Zless & Zmore: We can use Zless & Zmore commands to view the contents in the compressed files without uncompressing them. This is useful when we want to view but not to write any changes to it.

[root@vx111a test]# zcat filename.gz | more
[root@vx111a test]# zcat filename.gz | less

(or)

[root@vx111a test]# zless filename.gz
[root@vx111a test]# zmore filename.gz

Searching inside the compressed file with zgrep / zegrep

Linux also provides utilities for searching inside the compressed files using zgrep / zegrep. These commands are same as 'grep -i filename' where file name is an uncompressed file.

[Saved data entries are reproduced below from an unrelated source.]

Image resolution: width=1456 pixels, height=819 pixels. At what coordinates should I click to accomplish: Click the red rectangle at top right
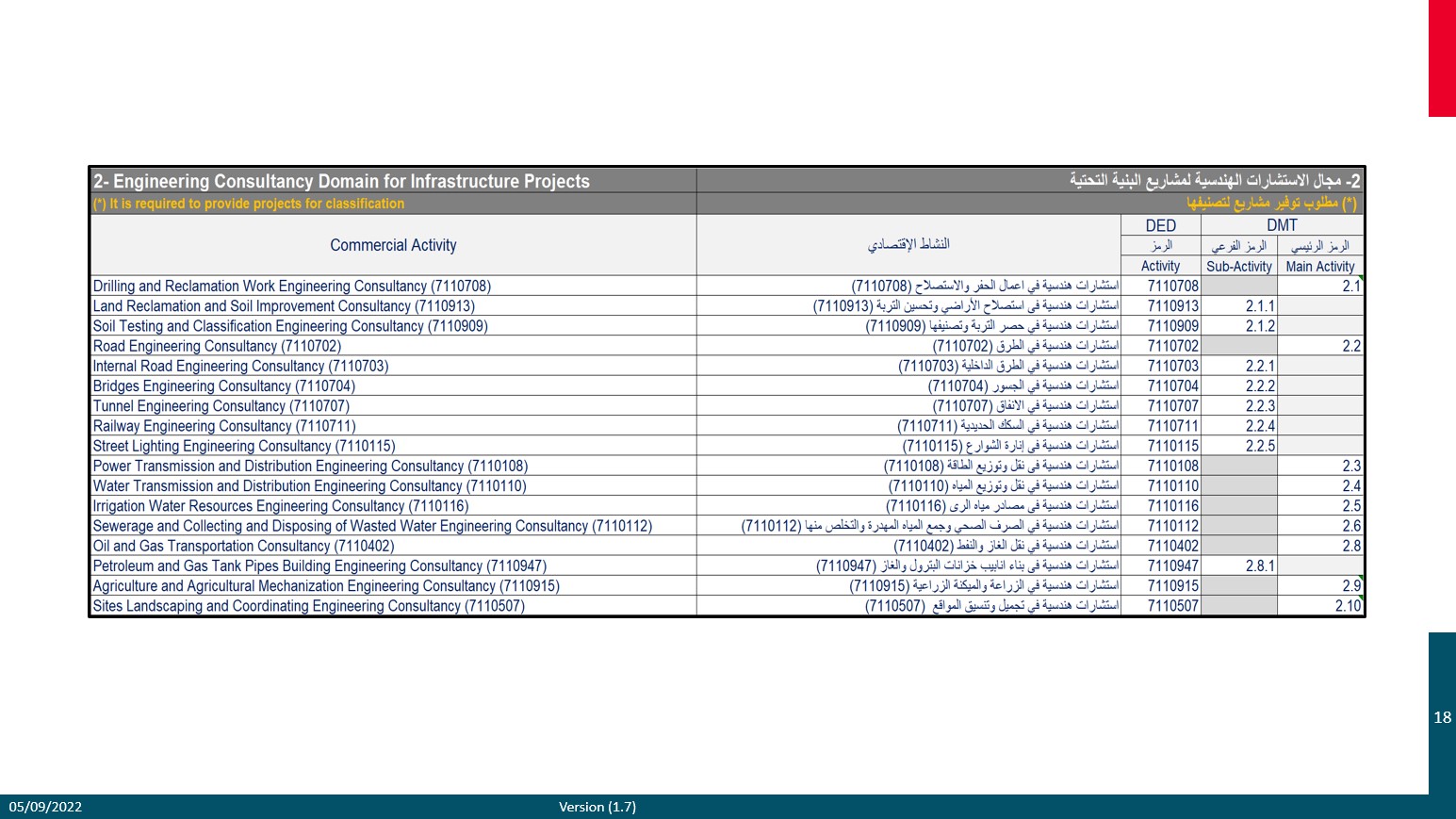point(1442,58)
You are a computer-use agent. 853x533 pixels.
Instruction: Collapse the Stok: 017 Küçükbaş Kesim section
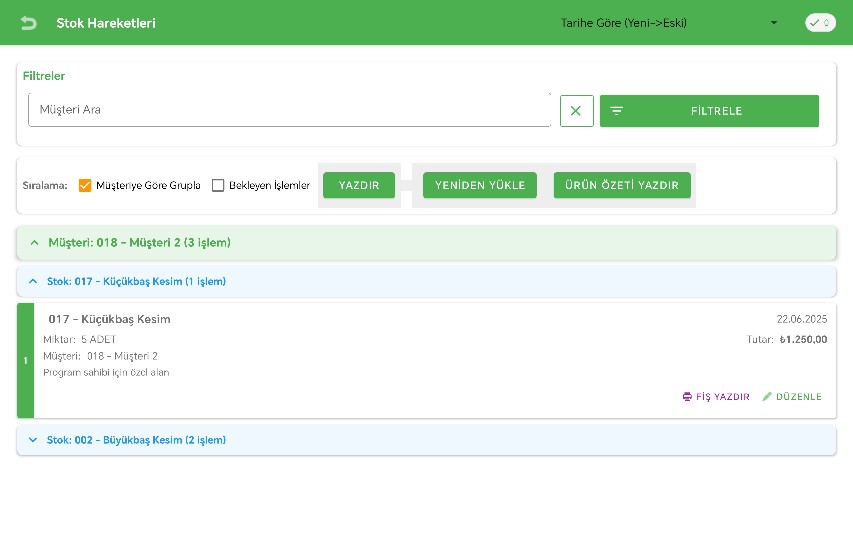tap(33, 282)
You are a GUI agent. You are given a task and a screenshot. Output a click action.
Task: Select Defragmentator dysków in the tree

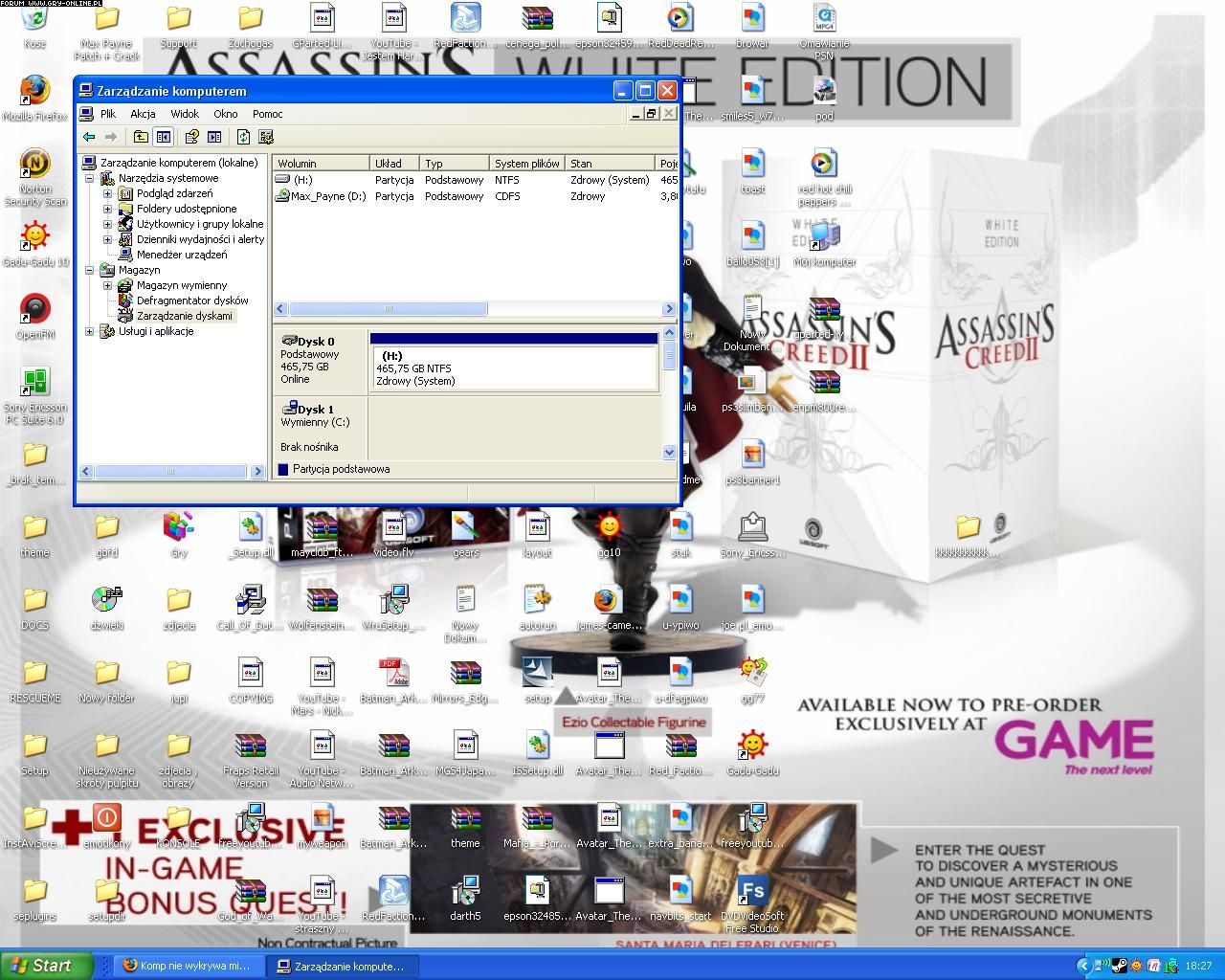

[root@vx111a test]# zgrep -i pavan one.gz
This is Pavan

Comparison & Difference

We can compare and find differences in the compressed files using zdiff / zcmp.

[root@vx111a test]# cat > file1
this is jagadesh
this is sam
[root@vx111a test]# cat file1
this is jagadesh
this is sam
[root@vx111a test]# cat > file2
this is jagadesh
this is ram

[root@vx111a test]# diff file1 file2
2c2
< this is sam
---
> this is ram
[root@vx111a test]# gzip file1
[root@vx111a test]# gzip file2
[root@vx111a test]# zdiff file1.gz file2.gz
2c2
< this is sam
---
> this is ram


[root@vx111a test]# zcmp file1.gz file2.gz
- /tmp/file2.xXFFTg7034 differ: byte 26, line 2

File Archives

An archive is a single file that contains a collection of other files, and often directories. Archives are usually used to transfer or make a backup copy of a collection of files and directories -- this way; you can work with only one file instead of many. This single file can be easily compressed as explained in the previous section, and the files in the archive retain the structure and permissions of the original files.

Tar Ball

Linux provides a utility call 'tar' which can be used to create, list and extract files from archives. The extension will be '.tar'.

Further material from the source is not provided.